● **Problem requirements**
Retype exactly the lines below, starting with the line that contains "Given: Move the table block down" and ending with the last line; leave out any pictures.

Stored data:
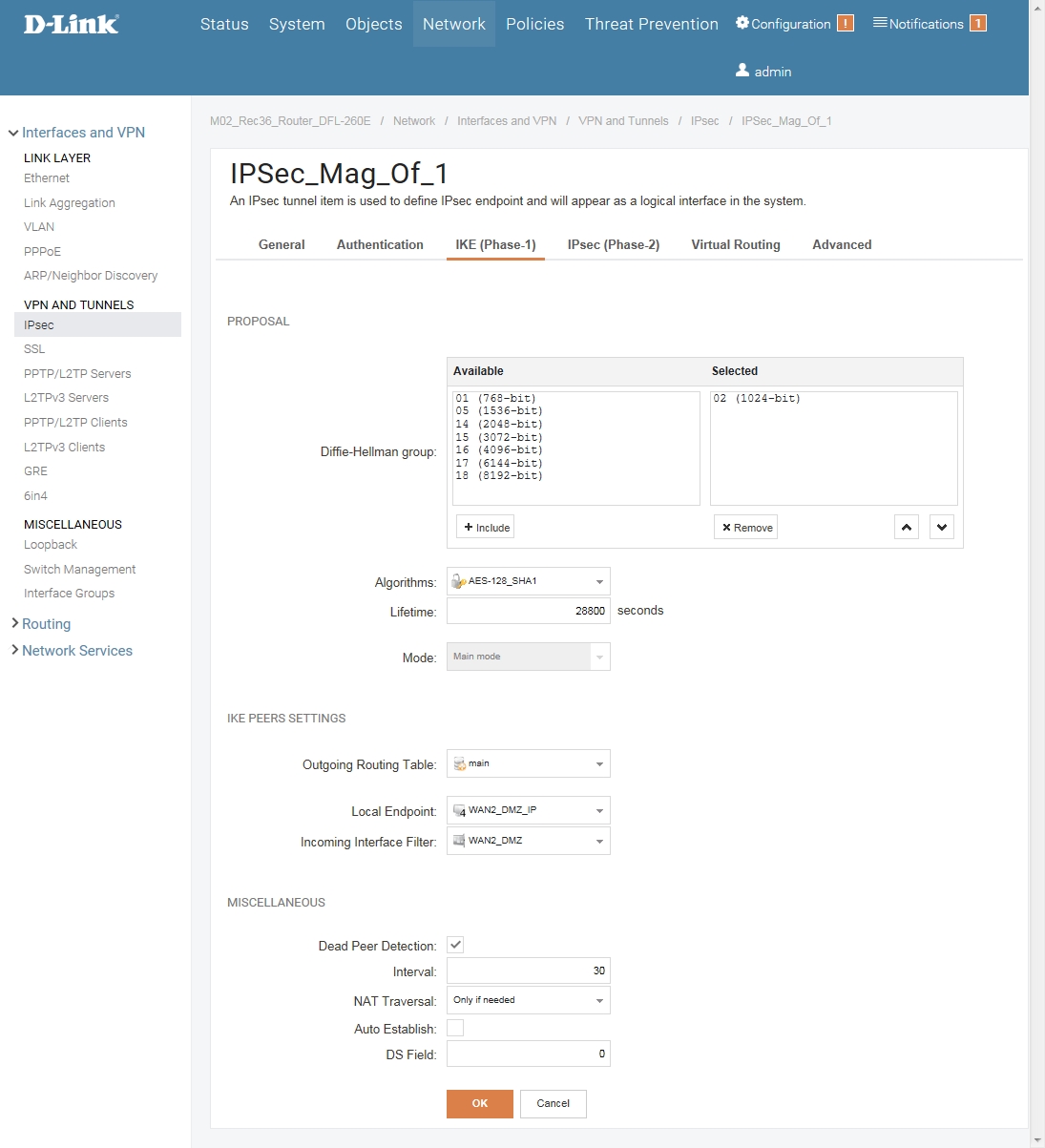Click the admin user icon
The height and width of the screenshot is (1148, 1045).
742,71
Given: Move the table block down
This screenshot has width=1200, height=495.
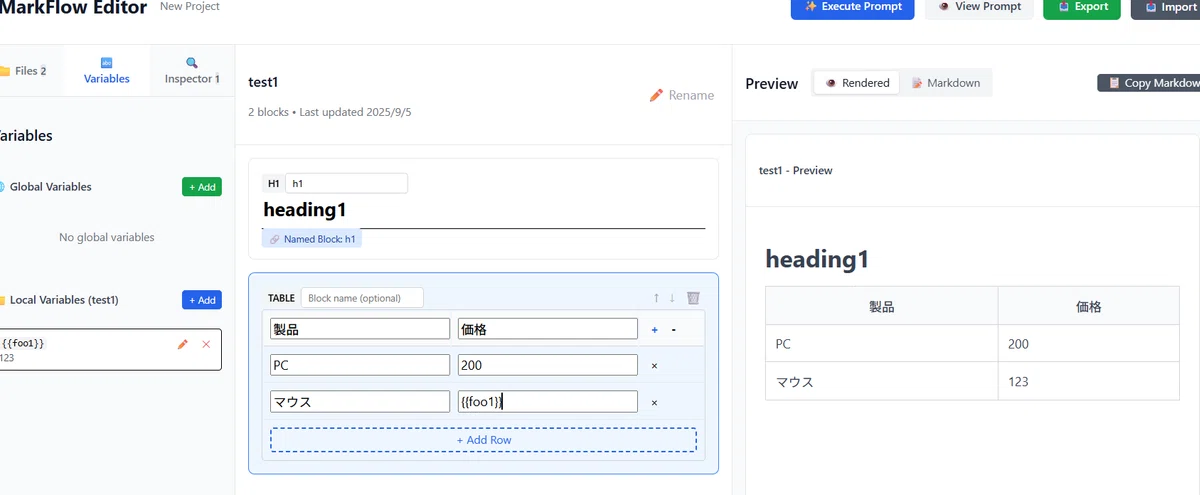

● **Result of this task**
Given: Move the table block down
This screenshot has width=1200, height=495.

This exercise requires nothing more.